Even without knowing Ruby, I’m still going to use Haml. Just in the tests that I did myself I was able to breeze through an HTML page. Learning the syntax took less than twenty minutes. Haml did to HTML, what Sass did to CSS. It cut out the crap, and made coding out a page fast. I know you’re thinking that you can write out an HTML page quickly as it is. I can too. Haml just makes me faster than you now. By the time you have three divs with an id on them, I will have most of the layout written out, getting ready to add the content. I’m being totally serious when I say that. Even with having to open the command line to render it into HTML, I will blow you out of the water.

I use it in a bastardized way though. At least at the moment. I’ll create the layout in HAML, the content in Markdown, and when I’m done I’ll render it to HTML to modify that from there on out. That is not how it is supposed to be used, but it makes writing HTML so awesome I don’t care.

Should YOU use them?

Yes, because I think even knowing just one of these will help you. Writing something you think you know well in different way, makes you rethink how you were doing everything to begin with. In a good way, I promise. You’ll see the stupid mistakes you were making (and don’t even pretend you don’t make any) and how to slim it down or write it more efficiently.

I must warn you about something though. Learning Haml or Sass is like taking the red pill in the Matrix. Once you do, you can’t unlearn it. Why is that bad? Ask yourself if you like writing CSS. Did you answer yes like a good web developer? We all do, because it is cool to see what we are doing come to life on the web, or we wouldn’t be doing it. The problem I ran into is that once I really started using Sass on my freelance projects, writing CSS became a real pain in the ass.

At work, I write plain old CSS. You start writing out the styles and halfway through the stylesheet you start thinking how redundant a lot of it is.
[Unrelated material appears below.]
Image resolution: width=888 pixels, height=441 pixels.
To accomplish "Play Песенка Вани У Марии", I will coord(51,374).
I am constantly thinking about how much clutter I could get rid of if had the use of variables, mixins, and nesting. Honestly, it is sometimes a real drag writing CSS now. That is the red pill for you. If you take the blue, CSS remains awesome. Take the red though…well, I warned you. And you won’t truly get what that means unless you try it.
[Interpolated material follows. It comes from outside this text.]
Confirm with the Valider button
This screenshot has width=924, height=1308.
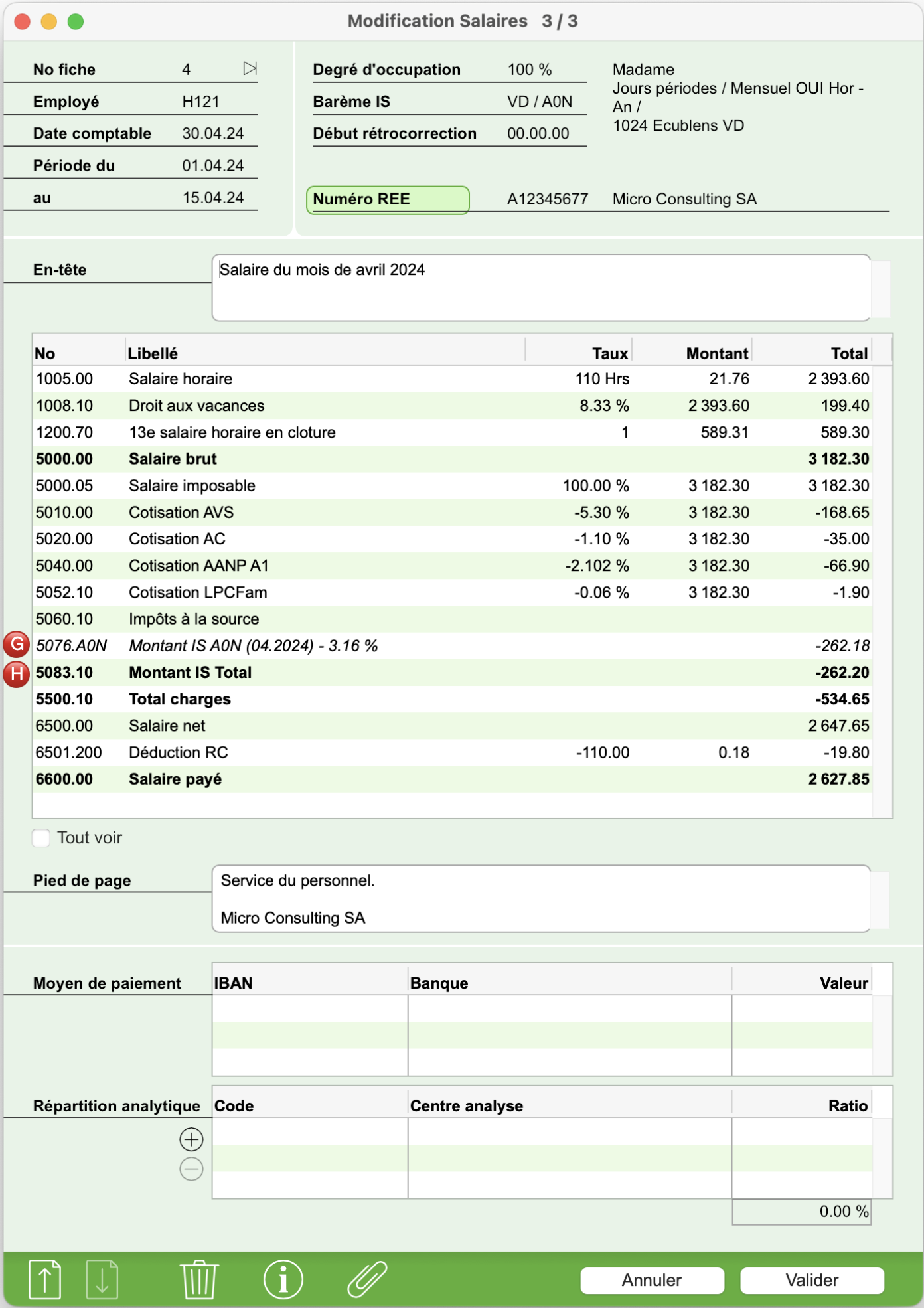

So to stop my rambling on, yes, you most certainly should use them. You’ll learn something new, learn how to do the old better, and most likely save time by using them. Haml and Markdown will show you the speed, and if you combine it with Sass you’ll add the power.

Closing Arguments

If you were going to choose one language abstraction, I’ll be honest and say that I wouldn’t recommend Haml. You won’t learn as much. You will write up an HTML page very quickly, but in the end I don’t think you come away with much more than that. I would recommend Sass first. You learn a LOT about how you write your CSS, see a lot of the mistakes you make and how to correct them, and how to make your stylesheets tighter all around. Sass makes you think about what it is you are writing, where Haml is just a speed boost.